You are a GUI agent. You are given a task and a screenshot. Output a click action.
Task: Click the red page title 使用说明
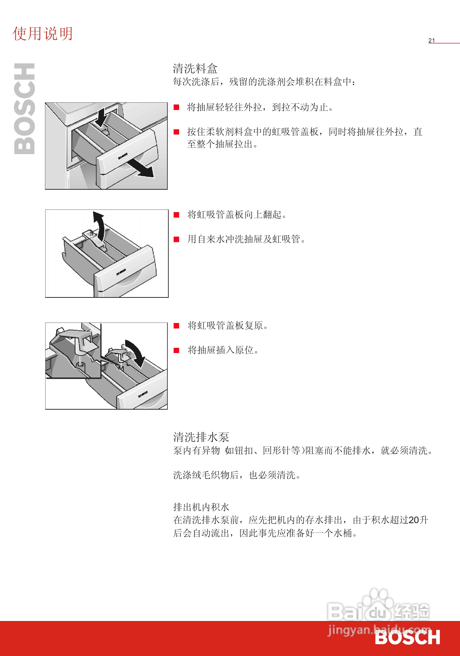tap(42, 34)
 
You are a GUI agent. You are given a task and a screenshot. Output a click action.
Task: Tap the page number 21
tap(431, 41)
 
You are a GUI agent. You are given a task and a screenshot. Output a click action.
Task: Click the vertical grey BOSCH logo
tap(25, 109)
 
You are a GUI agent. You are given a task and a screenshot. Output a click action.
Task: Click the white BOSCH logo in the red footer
tap(407, 637)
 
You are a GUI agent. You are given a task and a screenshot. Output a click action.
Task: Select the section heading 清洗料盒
tap(195, 69)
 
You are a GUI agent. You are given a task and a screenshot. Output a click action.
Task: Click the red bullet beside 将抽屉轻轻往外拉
tap(176, 107)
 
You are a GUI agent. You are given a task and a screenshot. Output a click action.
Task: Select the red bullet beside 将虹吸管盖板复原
tap(176, 326)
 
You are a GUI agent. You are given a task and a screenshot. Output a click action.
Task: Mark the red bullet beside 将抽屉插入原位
tap(176, 350)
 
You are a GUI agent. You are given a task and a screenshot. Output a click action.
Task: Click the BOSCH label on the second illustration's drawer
tap(121, 272)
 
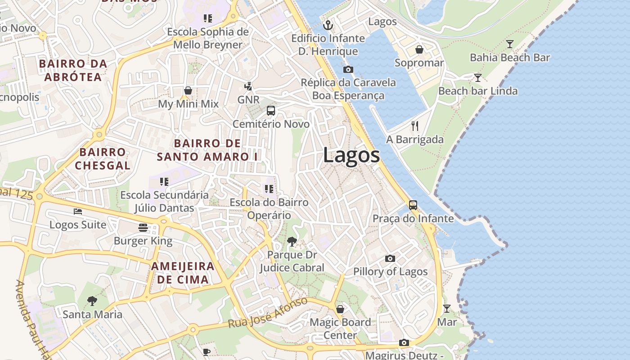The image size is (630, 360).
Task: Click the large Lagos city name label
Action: (351, 156)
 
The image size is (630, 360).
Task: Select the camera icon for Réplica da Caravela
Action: (348, 69)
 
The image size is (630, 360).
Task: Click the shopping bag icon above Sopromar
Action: (419, 50)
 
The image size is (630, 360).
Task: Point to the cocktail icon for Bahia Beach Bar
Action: (509, 44)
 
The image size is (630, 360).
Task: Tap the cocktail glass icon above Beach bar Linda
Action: (477, 78)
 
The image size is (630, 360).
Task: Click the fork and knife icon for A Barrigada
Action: (415, 126)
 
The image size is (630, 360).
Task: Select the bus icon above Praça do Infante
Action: (413, 205)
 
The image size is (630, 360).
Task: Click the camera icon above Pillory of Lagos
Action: (390, 258)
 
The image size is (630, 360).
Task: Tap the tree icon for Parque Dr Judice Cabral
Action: (292, 242)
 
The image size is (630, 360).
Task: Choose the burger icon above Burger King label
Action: (143, 228)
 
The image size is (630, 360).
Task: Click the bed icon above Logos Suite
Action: (78, 212)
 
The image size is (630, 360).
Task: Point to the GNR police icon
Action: (248, 86)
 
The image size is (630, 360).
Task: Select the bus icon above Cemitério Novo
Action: (271, 111)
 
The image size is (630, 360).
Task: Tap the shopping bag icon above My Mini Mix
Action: (188, 91)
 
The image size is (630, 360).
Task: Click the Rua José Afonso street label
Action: (268, 313)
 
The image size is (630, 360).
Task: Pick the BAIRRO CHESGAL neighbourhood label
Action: (103, 159)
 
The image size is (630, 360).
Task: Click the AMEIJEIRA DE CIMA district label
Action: (182, 273)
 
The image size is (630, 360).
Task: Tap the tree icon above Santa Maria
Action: (92, 301)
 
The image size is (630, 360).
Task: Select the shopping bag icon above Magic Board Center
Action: (340, 309)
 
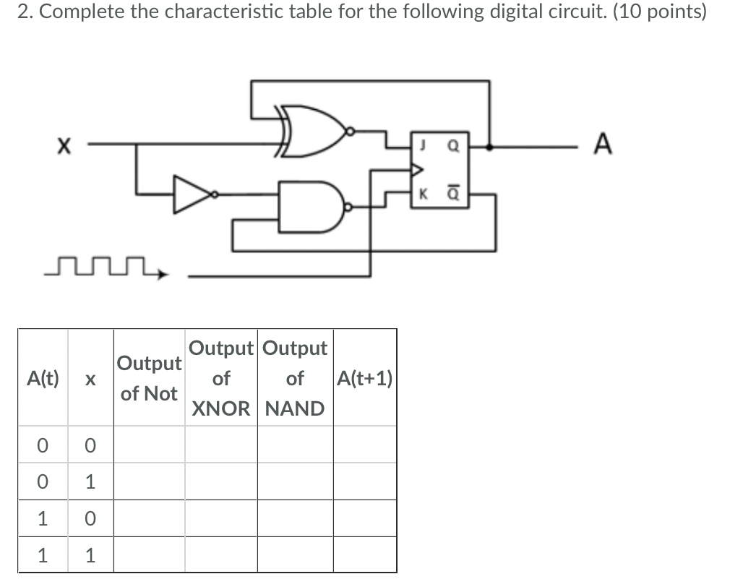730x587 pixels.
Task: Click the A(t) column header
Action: pos(43,378)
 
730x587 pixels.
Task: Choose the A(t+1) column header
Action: pos(365,378)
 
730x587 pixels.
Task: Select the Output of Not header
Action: pos(148,378)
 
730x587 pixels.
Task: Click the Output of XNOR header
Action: pos(221,378)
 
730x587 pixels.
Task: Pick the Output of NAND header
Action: pos(295,378)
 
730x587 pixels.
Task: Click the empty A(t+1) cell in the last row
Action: pos(365,555)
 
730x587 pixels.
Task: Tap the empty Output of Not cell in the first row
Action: pos(148,445)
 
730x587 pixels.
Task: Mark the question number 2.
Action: pos(22,12)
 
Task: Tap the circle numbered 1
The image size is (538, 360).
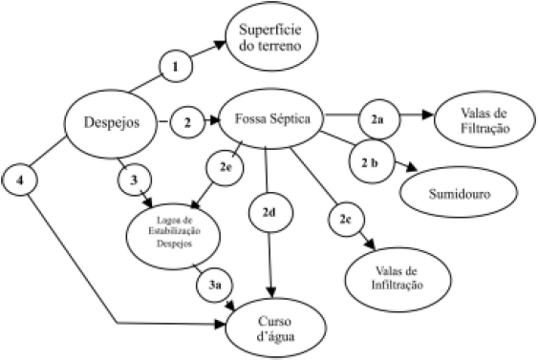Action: click(x=175, y=69)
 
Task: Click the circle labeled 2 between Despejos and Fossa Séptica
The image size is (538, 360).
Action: click(x=188, y=122)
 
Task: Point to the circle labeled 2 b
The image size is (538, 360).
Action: click(x=371, y=159)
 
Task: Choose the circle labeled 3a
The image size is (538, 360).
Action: click(x=213, y=284)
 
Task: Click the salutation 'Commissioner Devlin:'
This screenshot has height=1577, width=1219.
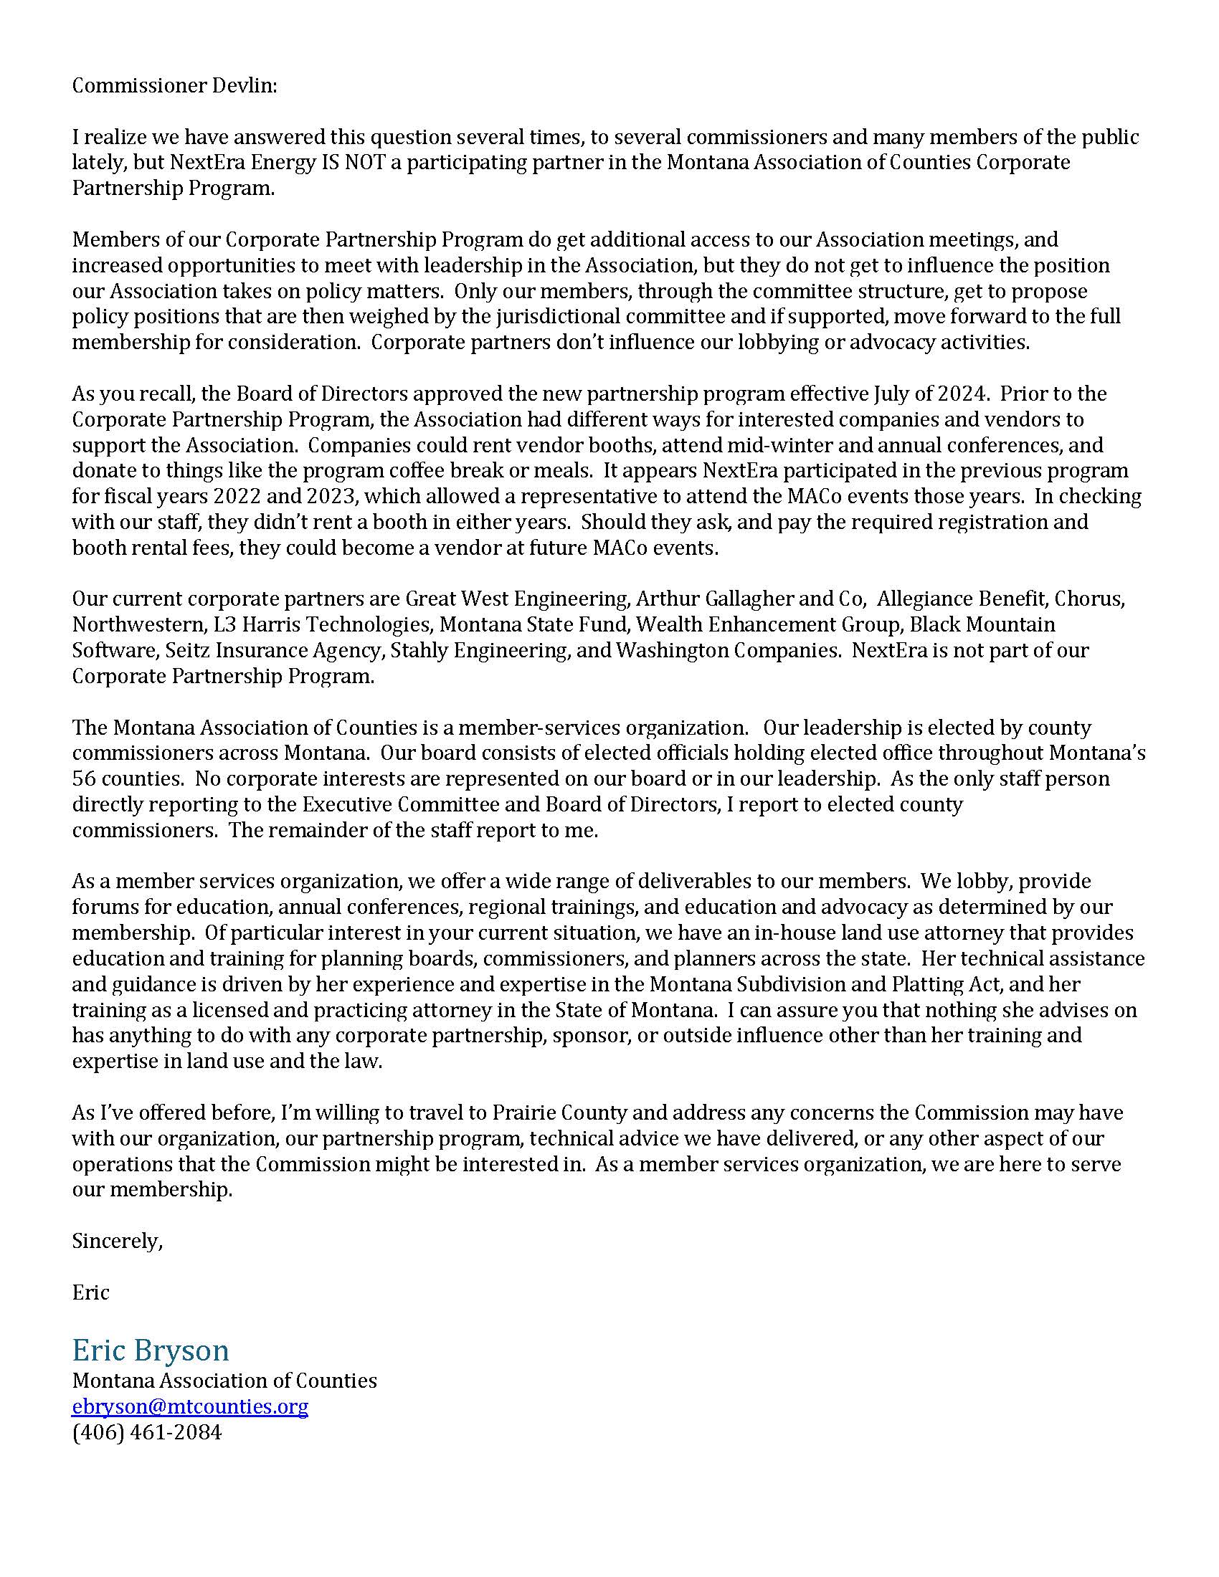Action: tap(174, 86)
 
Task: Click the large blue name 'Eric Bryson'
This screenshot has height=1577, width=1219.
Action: tap(150, 1350)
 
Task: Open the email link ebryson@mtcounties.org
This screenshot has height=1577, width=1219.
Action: tap(190, 1406)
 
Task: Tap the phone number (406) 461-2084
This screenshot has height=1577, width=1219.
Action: tap(146, 1432)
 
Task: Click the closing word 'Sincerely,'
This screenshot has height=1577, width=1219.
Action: tap(117, 1241)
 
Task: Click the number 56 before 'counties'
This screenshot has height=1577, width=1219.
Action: tap(85, 779)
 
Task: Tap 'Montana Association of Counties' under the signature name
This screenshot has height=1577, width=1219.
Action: tap(224, 1381)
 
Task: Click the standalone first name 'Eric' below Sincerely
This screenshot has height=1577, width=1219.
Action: tap(90, 1292)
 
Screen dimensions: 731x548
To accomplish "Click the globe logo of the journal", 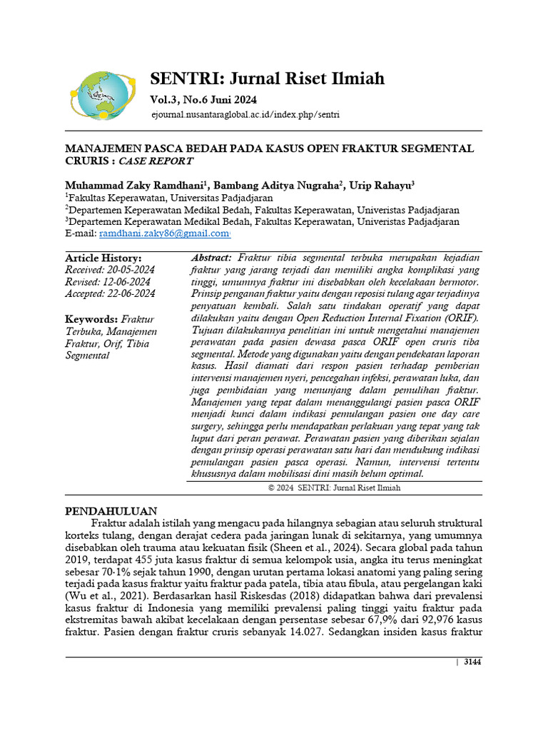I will point(102,94).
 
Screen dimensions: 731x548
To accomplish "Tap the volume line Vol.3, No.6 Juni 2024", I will point(203,99).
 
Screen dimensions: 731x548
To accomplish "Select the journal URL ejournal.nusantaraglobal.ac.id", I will point(245,114).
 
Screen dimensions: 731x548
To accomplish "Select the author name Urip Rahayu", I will point(381,185).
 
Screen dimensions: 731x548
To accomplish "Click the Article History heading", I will point(103,258).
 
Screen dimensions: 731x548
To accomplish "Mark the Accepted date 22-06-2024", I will point(111,293).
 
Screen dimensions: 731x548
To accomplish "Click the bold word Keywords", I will point(91,319).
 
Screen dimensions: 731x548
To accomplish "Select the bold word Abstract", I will point(211,258).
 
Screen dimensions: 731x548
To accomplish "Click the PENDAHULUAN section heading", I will point(111,512).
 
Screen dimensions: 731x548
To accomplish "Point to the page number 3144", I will point(472,662).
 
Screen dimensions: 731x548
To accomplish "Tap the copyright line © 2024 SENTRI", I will point(334,488).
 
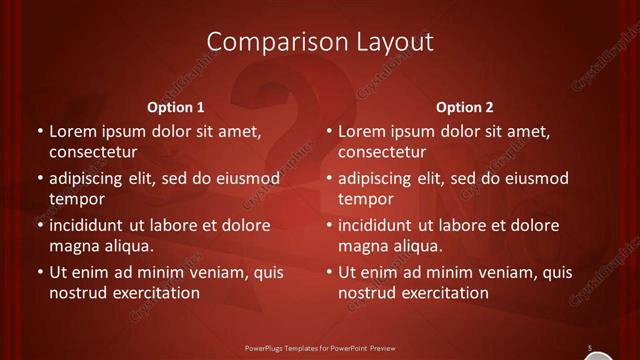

TASK STATEMENT: Pick out every line of the records that contains the word "empty" with matching capitalization, and copy each one in full.

PROBLEM SOLUTION:
Task: Click the empty A(t+1) cell in the last row
Task: Tap the empty Output of Not cell in the first row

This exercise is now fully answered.